The Institute for Advanced Composites Manufacturing Innovation (IACMI) has teamed up with carbon fiber recycling start-up Vartega and other industry and research partners on a two-year project to improve the recyclability of automotive carbon fiber prepreg manufacturing scrap.
IACMI is a consortium devoted to advanced composites, driven by the support of the University of Tennessee and the U.S. Department of Energy. It operates development space in five locations throughout the United States and coordinates a network of industry partners and laboratories.
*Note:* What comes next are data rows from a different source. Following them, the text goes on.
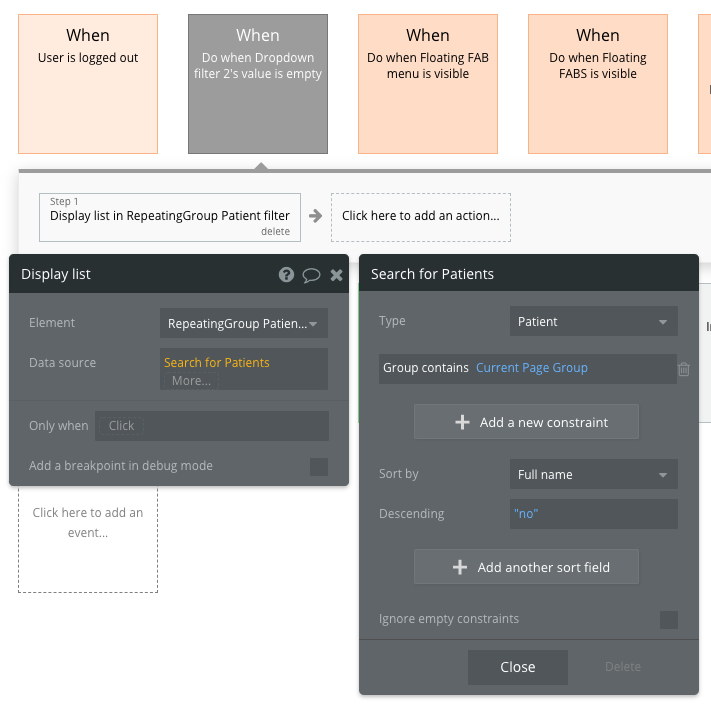Click the Only when condition field
The width and height of the screenshot is (711, 708).
pyautogui.click(x=212, y=426)
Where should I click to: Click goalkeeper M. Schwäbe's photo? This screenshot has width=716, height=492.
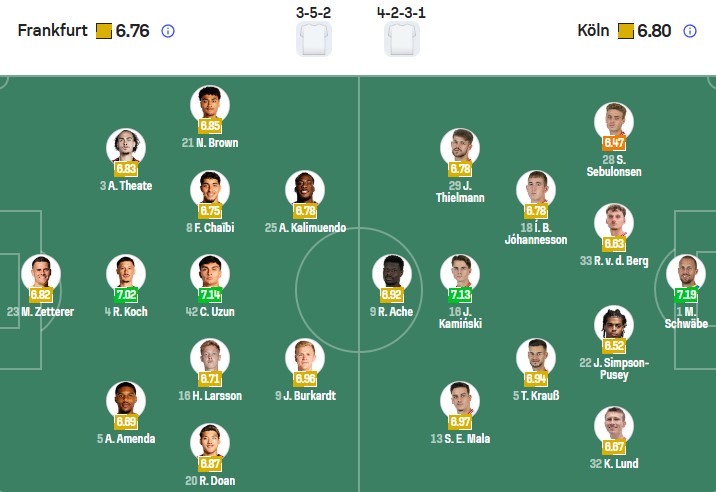[686, 274]
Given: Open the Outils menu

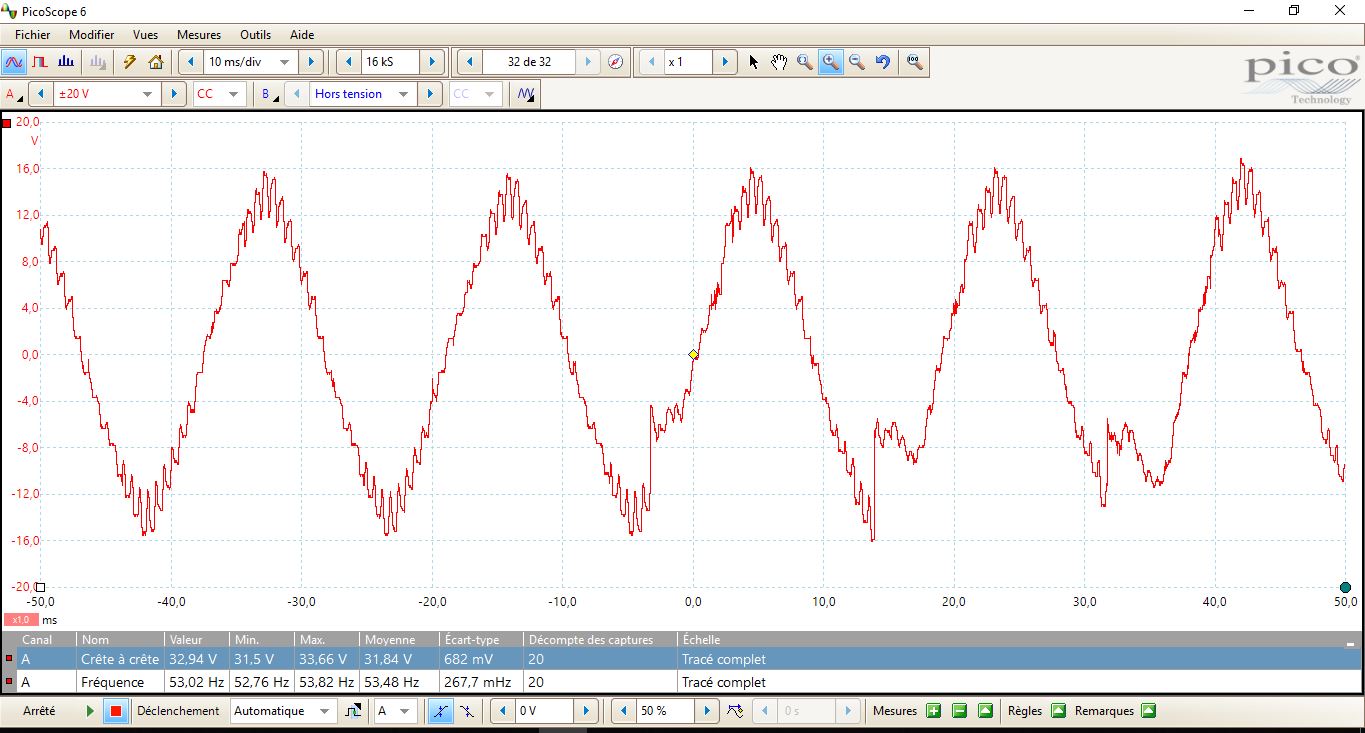Looking at the screenshot, I should click(x=255, y=34).

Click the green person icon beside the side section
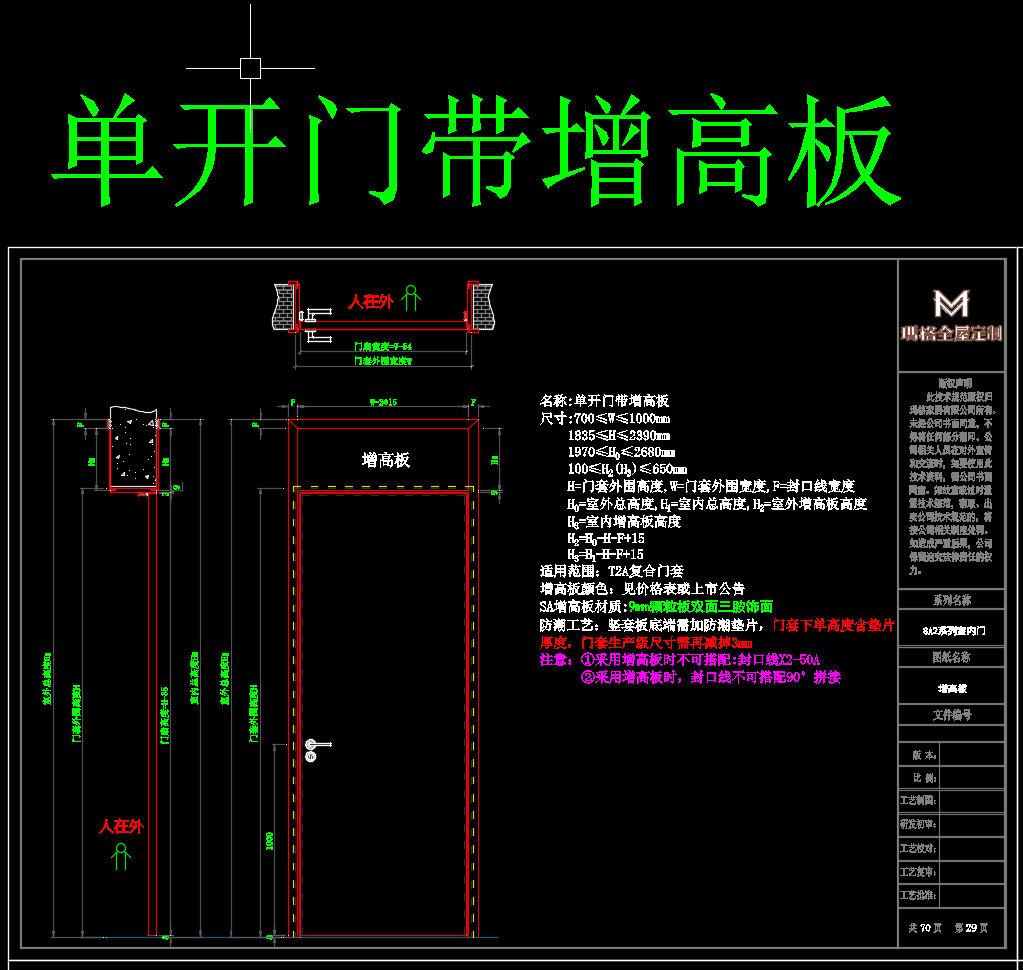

“Carbon fiber recycling technology has matured significantly over the past decade, but several challenges still exist in producing materials at automotive scale. We recognized that a holistic approach needed to be taken to create supply chain solutions for recycled carbon fiber,” said Andrew Maxey, Vartega CEO. “In our work with the project team we’ll be able to demonstrate the viability of a circular economy for recycled carbon fiber combined with optimized chemistries and commercial scale thermoplastic processing for automotive applications.”
That includes both the initial chemical treatment of the carbon fiber and ways it might be recycled at the end of a car’s life.
“Prepreg carbon fiber scrap has historically not been recycled,” said Maxey in an interview with Manufacturing.net on Tuesday, Oct. 24. “It’s a composite material, so it has both a fiber and a resin component, and those two components are difficult to separate. There are alternative recycling technologies that do exist, primarily pyrolysis, but the adoption of that technology has been a little slow just because composite recycling is difficult to do. The difference is this is chemical based recycling by taking the resin and essentially washing it off the carbon fiber, which allows us to keep the properties of the carbon fiber and reuse it in applications where strength and stiffness are very important.”
As part of creating a functional supply chain of automotive carbon fiber prepreg manufacturing scrap, Ford and BASF in particular will be working on scaling the project’s findings to a commercial scale. BASF is Ford’s major supplier of thermoplastics. Scrap from Plasan Carbon Composites will make up some of the primary feed stocks.
“The overarching goal of the project is actually to reduce variability in the material supply chain and actually create consistency of the product in terms of quality and capacity so that [someone like Ford or BASF] can reply on that supply chain,” Maxey said.
“…Being able to recover the value through techniques such as Vartega is offering is critical in terms of the overall economics,” said Ray Boeman, IACMI.
Other project partners include Michelman, Oak Ridge National Laboratory, Colorado School of Mines, Michigan State University, the University of Dayton Research Laboratory, and the University of Tennessee, Knoxville.